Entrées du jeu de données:
======
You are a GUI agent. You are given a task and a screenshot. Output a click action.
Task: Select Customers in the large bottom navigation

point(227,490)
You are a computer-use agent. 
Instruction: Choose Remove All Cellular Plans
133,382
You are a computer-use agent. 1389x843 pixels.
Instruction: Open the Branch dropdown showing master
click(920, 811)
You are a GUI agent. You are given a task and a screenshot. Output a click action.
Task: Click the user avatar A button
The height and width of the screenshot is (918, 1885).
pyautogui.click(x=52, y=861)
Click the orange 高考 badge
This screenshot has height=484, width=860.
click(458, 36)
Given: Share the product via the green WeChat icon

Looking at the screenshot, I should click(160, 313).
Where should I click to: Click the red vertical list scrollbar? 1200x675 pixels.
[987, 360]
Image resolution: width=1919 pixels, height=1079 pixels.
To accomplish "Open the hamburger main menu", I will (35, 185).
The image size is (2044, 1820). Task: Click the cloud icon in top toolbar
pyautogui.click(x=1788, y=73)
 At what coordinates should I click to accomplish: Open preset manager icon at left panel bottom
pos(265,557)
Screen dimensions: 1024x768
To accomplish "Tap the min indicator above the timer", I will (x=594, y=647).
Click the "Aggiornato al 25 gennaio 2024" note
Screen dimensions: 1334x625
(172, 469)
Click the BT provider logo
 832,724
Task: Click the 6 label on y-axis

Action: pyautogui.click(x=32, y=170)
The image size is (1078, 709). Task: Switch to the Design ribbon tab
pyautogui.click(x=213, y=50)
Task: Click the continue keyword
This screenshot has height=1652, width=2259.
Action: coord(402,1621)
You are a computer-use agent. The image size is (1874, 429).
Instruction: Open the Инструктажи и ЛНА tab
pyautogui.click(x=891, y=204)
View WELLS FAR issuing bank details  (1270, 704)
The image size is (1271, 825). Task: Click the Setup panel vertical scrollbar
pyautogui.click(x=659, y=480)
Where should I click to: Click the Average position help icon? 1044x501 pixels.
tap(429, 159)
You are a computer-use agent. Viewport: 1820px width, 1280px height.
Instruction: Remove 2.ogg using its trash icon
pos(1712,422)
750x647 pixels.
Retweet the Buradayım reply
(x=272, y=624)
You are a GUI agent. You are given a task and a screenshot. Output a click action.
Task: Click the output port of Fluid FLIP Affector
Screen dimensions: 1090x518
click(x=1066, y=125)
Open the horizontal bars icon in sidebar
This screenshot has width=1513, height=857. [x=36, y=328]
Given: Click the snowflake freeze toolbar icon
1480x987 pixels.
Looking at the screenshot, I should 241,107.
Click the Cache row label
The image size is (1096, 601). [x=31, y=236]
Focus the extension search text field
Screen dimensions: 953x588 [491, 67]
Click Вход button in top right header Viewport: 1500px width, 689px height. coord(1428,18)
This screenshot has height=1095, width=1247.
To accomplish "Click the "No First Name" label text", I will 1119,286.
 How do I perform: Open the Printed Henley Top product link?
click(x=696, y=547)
======
> [OBJECTIF]: Reproduisez à l'identique la partie du matériel qui s'ouvre sur la ligne contenant "Open the horizontal bars icon in sidebar" et se poursuit jusqu'à la fin du matériel, ligne de départ comprise.

> [CORRIGÉ]:
Open the horizontal bars icon in sidebar
This screenshot has width=1513, height=857. [x=36, y=328]
Given: Click the snowflake freeze toolbar icon
1480x987 pixels.
Looking at the screenshot, I should 241,107.
Click the Cache row label
The image size is (1096, 601). [x=31, y=236]
Focus the extension search text field
Screen dimensions: 953x588 [491, 67]
Click Вход button in top right header Viewport: 1500px width, 689px height. coord(1428,18)
This screenshot has height=1095, width=1247.
To accomplish "Click the "No First Name" label text", I will 1119,286.
 How do I perform: Open the Printed Henley Top product link?
click(x=696, y=547)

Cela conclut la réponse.